From a thread, I mean? Y'know - you make a throwaway post or have a flicker of interest in a topic, then it turns into one of those soap-opera threads and you lose interest. But it keeps screaming at you from the listings because it has a little symbol on it to remind you that it's a thread you're involved in - a blue dot in the case of whatever skin I'm currently using. It would be nice to be able to make the dot go away when you're done with a topic, so that it could fade into the background - is such a thing possible?


----------



## Norm (15 Nov 2010)

Oooo, I'd be up for this one too!


----------



## Shaun (15 Nov 2010)

No, sorry, it's not possible.

Cheers,
Shaun


----------



## ColinJ (15 Nov 2010)

There is a difference between "Is it possible?" and "Is it going to happen?"

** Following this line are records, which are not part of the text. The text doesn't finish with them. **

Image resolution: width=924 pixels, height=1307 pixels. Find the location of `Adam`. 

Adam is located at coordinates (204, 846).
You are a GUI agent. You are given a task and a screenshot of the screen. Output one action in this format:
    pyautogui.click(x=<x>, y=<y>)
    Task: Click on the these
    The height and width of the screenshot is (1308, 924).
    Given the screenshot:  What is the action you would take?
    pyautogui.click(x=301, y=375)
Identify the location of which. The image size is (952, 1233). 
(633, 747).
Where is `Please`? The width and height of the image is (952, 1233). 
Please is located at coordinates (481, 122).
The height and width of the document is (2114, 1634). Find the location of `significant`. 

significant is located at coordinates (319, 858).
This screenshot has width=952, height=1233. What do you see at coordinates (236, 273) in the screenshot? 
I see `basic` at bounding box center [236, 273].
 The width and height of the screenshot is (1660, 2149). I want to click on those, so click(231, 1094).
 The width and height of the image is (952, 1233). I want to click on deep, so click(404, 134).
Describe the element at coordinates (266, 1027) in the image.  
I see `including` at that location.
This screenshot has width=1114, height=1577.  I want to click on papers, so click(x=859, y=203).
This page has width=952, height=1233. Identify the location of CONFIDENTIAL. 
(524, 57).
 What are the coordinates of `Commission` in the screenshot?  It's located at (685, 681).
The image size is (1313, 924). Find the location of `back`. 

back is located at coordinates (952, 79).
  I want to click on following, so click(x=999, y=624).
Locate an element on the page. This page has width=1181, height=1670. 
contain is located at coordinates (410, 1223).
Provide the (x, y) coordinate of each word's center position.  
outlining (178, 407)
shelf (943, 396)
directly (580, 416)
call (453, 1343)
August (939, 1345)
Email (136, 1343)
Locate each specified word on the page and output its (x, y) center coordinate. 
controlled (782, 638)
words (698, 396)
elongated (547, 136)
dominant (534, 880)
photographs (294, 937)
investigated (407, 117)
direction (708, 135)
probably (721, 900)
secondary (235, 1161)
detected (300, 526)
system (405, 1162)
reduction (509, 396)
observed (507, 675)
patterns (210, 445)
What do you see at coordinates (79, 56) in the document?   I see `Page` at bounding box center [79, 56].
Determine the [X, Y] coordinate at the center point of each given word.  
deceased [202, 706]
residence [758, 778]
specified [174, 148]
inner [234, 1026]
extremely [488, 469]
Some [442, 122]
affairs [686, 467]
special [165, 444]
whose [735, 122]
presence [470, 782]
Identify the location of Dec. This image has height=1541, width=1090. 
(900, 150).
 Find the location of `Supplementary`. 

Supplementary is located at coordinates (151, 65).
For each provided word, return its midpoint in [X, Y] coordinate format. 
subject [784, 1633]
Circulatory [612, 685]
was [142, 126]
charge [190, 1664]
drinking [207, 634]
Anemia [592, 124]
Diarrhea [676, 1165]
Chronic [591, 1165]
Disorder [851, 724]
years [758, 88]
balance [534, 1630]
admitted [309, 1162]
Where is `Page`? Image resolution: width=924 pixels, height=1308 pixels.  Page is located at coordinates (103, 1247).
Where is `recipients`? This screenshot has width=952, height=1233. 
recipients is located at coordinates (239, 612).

I'm sure that if £1,000,000 was available to make it happen, then the previously impossible would mysteriously _become_ possible!


----------



## Shaun (15 Nov 2010)

Well, if you're offering ...


----------



## theclaud (15 Nov 2010)

Admin said:


> Well, if you're offering ...



Hmmmm. Perhaps Spire would be prepared to foot the bill?


----------



## ColinJ (15 Nov 2010)

Admin said:


> Well, if you're offering ...


How about £1.27 - that's all I have in loose change!


----------



## 661-Pete (15 Nov 2010)

Sorry, think I'm missing something here - is this a thread about making TheClaud disappear?   

I'll see Colin's £1.27 and raise him £1.65....


----------



## theclaud (15 Nov 2010)

661-Pete said:


> Sorry, think I'm missing something here - is this a thread about making TheClaud disappear?
> 
> I'll see Colin's £1.27 and raise him £1.65....


----------



## 661-Pete (15 Nov 2010)

theclaud said:


>


There there! Need a hankie?


----------



## theclaud (15 Nov 2010)

661-Pete said:


> There there! Need a hankie?



I'd rather have a pint...


----------



## potsy (15 Nov 2010)

Be nice if we could make other people disappear though


----------



## martint235 (15 Nov 2010)

potsy said:


> Be nice if we could make other people disappear though



Can we make armwarmers disappear too?


----------



## potsy (15 Nov 2010)

martint235 said:


> Can we make armwarmers disappear too?



I think somebody's a little bit obsessed by these things the Southerners call 'armwarmers'




You need a few days back up t'north to harden you up a bit pal


----------



## 661-Pete (15 Nov 2010)

theclaud said:


> I'd rather have a pint...


'fraid it has to be virtual, but cheers!


----------